WU YONG | 2017-06-23 | Hits:
(Chinese Social Sciences Today)

Experts attend the fifth China-South and Southeast Asia Think-Tank Forum held from June 12 to 13 in Kunming, Yunnan Province.


Experts and scholars highlighted the role of think tanks in encouraging China’s cooperation with South and Southeast Asia at the fifth China-South and Southeast Asia Think-Tank Forum in Kunming, Yunnan Province, from June 12 to 13.

The forum was co-organized by the Chinese Academy of Social Sciences (CASS) and the People’s Government of Yunnan Province. Its goal is to put into practice the theme “New Opportunities, New Ideas and New Measures to Deepen China’s Pragmatic Cooperation with South and Southeast Asian Countries Under the ‘Belt and Road’ (B&R) Initiative” and to promote the spirit of the Belt and Road Forum for International Cooperation.

Wang Linggui, deputy executive chairman and secretary-general of the National Institute of Global Strategy at CASS, said the progress made in “B&R” construction has produced new opportunities and room for pragmatic cooperation among the three sides. It’s especially necessary for Yunnan, the bridge to South and Southeast Asia, to establish better mechanisms to enhance exchanges and cooperation among think tanks.

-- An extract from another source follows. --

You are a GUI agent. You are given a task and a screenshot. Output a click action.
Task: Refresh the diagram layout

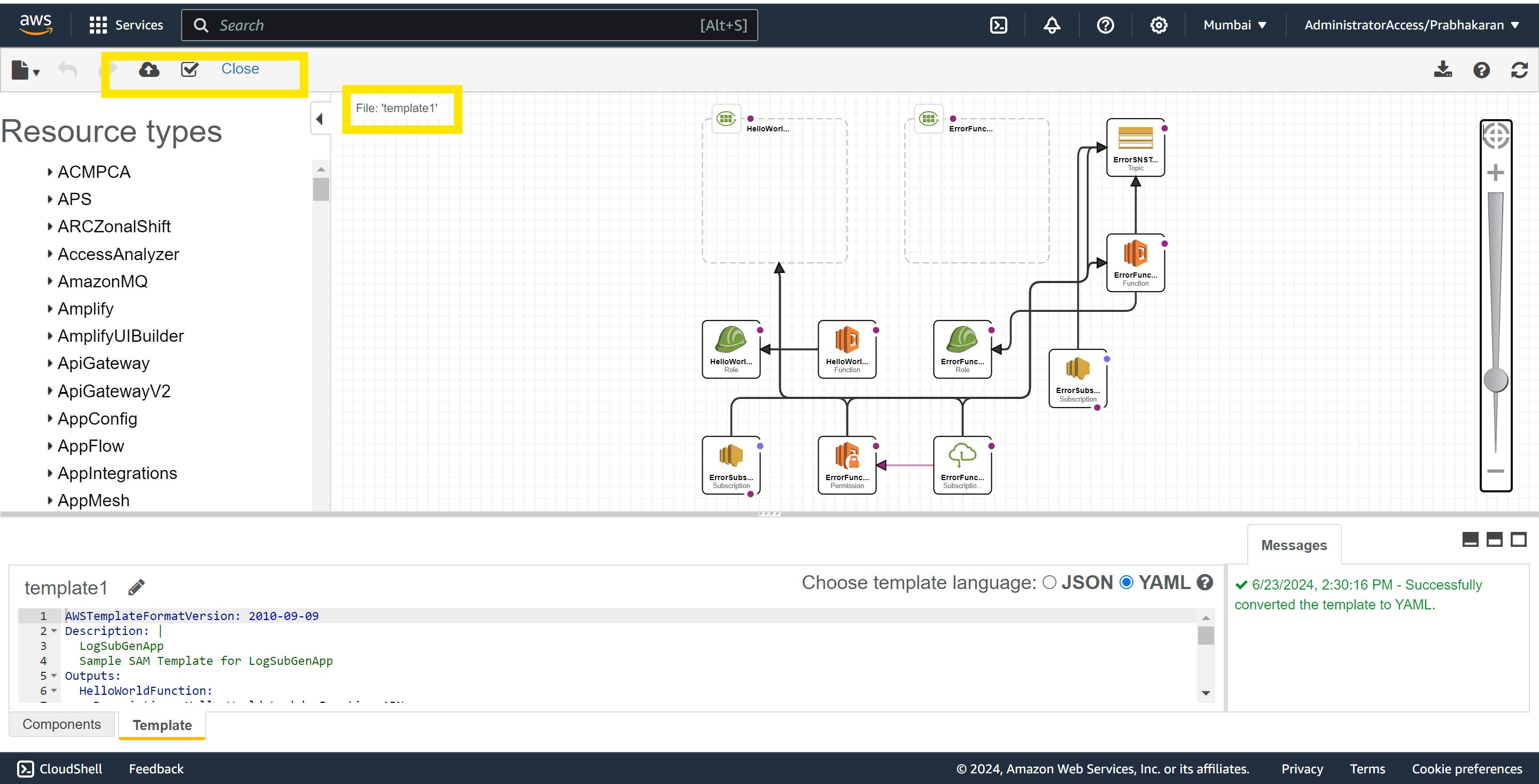1520,70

Muniruzzaman, president of the Bangladesh Institute of Peace and Security Studies, said all countries along the “B&R” should integrate their development strategies, tapping cooperation potential in all sectors. Industrial capacity cooperation should be driven by infrastructure construction, with a focus on sectors like energy, electricity and transportation. People-to-people and educational exchanges also need improvement.

Singapore is the only developed country in South and Southeast Asia, said Zhou Gang, former Chinese ambassador to Malaysia, Pakistan, Indonesia and India. All the rest are eager to speed up economic development, improve living standards, safeguard regional peace and stability, and further international cooperation.

Zhou said that despite trends of improving cooperation in recent years, obstacles still hamper “B&R” efforts in South and Southeast Asian countries. Such difficulties include outdated infrastructure as well as a lack of capital and talent.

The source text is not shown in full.